TASK DIRECTIONS:
Print every line from the start of the data file down to the line containing "pyautogui.click(x=137, y=103)", including both ends.
··· RECORDS FOR THE EXERCISE
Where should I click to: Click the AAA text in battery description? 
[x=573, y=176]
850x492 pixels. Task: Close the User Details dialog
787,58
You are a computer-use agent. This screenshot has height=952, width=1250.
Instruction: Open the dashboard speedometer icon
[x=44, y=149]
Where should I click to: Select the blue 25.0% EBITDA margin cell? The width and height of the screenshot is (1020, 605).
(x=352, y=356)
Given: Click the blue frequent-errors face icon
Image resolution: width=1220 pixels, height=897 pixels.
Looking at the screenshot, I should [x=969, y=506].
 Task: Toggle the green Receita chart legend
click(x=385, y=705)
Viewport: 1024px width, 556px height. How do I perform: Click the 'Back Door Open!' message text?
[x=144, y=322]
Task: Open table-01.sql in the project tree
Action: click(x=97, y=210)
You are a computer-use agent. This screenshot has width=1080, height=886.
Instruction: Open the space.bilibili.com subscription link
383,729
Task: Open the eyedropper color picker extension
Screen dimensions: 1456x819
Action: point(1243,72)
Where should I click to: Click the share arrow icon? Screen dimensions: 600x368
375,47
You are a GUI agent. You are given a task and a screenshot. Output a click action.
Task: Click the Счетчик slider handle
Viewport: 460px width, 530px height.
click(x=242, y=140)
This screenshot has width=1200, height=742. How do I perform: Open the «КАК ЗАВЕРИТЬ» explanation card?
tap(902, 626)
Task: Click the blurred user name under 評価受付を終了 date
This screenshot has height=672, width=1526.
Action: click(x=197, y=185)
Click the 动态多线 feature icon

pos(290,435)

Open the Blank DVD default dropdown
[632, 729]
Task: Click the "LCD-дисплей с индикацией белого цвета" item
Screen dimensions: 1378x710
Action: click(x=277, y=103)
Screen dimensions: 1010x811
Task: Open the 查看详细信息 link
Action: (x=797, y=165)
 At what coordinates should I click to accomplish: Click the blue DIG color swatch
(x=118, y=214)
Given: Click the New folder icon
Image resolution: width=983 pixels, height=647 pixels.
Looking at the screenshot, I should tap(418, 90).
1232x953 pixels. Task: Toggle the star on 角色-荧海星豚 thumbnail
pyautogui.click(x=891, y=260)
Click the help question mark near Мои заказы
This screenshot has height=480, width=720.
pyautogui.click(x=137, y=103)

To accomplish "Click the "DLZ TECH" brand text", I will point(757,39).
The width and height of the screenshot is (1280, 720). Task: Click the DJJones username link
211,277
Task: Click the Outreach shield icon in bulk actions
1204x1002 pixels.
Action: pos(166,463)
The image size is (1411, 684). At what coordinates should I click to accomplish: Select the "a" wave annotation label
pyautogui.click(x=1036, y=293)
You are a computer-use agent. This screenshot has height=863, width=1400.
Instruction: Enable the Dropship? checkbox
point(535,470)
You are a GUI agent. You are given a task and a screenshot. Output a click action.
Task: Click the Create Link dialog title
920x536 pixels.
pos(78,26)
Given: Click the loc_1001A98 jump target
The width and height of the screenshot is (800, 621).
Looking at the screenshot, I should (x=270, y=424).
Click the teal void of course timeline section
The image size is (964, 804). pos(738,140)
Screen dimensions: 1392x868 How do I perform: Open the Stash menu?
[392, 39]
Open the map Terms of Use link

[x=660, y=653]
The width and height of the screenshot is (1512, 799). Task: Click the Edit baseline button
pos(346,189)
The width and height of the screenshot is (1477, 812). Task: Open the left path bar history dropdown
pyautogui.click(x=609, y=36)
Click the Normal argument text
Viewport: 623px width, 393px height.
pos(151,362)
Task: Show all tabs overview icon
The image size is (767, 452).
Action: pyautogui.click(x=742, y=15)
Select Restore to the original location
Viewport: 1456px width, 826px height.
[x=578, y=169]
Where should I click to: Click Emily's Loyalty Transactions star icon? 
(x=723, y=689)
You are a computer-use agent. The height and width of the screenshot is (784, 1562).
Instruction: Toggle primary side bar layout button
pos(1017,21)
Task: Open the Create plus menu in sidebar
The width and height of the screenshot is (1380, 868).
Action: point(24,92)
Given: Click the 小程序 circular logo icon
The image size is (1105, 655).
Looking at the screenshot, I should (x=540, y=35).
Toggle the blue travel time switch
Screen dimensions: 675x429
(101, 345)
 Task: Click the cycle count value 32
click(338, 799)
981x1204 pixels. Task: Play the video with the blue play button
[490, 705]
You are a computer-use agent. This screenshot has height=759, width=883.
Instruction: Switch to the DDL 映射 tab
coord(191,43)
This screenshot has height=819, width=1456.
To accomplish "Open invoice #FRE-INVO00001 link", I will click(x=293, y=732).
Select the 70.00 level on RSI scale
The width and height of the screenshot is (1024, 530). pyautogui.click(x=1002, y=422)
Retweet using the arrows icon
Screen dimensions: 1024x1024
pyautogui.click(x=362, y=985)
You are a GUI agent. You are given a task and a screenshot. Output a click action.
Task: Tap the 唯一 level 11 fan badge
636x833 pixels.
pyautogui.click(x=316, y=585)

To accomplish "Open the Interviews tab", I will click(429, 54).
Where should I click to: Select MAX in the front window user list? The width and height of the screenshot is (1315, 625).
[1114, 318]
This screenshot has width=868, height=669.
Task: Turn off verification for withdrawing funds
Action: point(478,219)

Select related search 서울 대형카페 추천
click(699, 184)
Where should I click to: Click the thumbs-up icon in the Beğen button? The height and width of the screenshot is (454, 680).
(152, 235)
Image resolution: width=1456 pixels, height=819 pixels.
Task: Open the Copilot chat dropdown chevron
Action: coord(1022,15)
······
TASK OUTPUT:
Where should I click to: Click the AAA text in battery description? 
[x=573, y=176]
850x492 pixels. Task: Close the User Details dialog
787,58
You are a computer-use agent. This screenshot has height=952, width=1250.
Instruction: Open the dashboard speedometer icon
[x=44, y=149]
Where should I click to: Select the blue 25.0% EBITDA margin cell? The width and height of the screenshot is (1020, 605).
(x=352, y=356)
Given: Click the blue frequent-errors face icon
Image resolution: width=1220 pixels, height=897 pixels.
Looking at the screenshot, I should [x=969, y=506].
 Task: Toggle the green Receita chart legend
click(x=385, y=705)
Viewport: 1024px width, 556px height. How do I perform: Click the 'Back Door Open!' message text?
[x=144, y=322]
Task: Open table-01.sql in the project tree
Action: click(x=97, y=210)
You are a computer-use agent. This screenshot has width=1080, height=886.
Instruction: Open the space.bilibili.com subscription link
383,729
Task: Open the eyedropper color picker extension
Screen dimensions: 1456x819
Action: point(1243,72)
Where should I click to: Click the share arrow icon? Screen dimensions: 600x368
375,47
You are a GUI agent. You are given a task and a screenshot. Output a click action.
Task: Click the Счетчик slider handle
Viewport: 460px width, 530px height.
click(x=242, y=140)
This screenshot has width=1200, height=742. How do I perform: Open the «КАК ЗАВЕРИТЬ» explanation card?
tap(902, 626)
Task: Click the blurred user name under 評価受付を終了 date
This screenshot has height=672, width=1526.
Action: click(x=197, y=185)
Click the 动态多线 feature icon

pos(290,435)

Open the Blank DVD default dropdown
[632, 729]
Task: Click the "LCD-дисплей с индикацией белого цвета" item
Screen dimensions: 1378x710
Action: click(x=277, y=103)
Screen dimensions: 1010x811
Task: Open the 查看详细信息 link
Action: (x=797, y=165)
 At what coordinates should I click to accomplish: Click the blue DIG color swatch
(x=118, y=214)
Given: Click the New folder icon
Image resolution: width=983 pixels, height=647 pixels.
Looking at the screenshot, I should tap(418, 90).
1232x953 pixels. Task: Toggle the star on 角色-荧海星豚 thumbnail
pyautogui.click(x=891, y=260)
Click the help question mark near Мои заказы
This screenshot has height=480, width=720.
pyautogui.click(x=137, y=103)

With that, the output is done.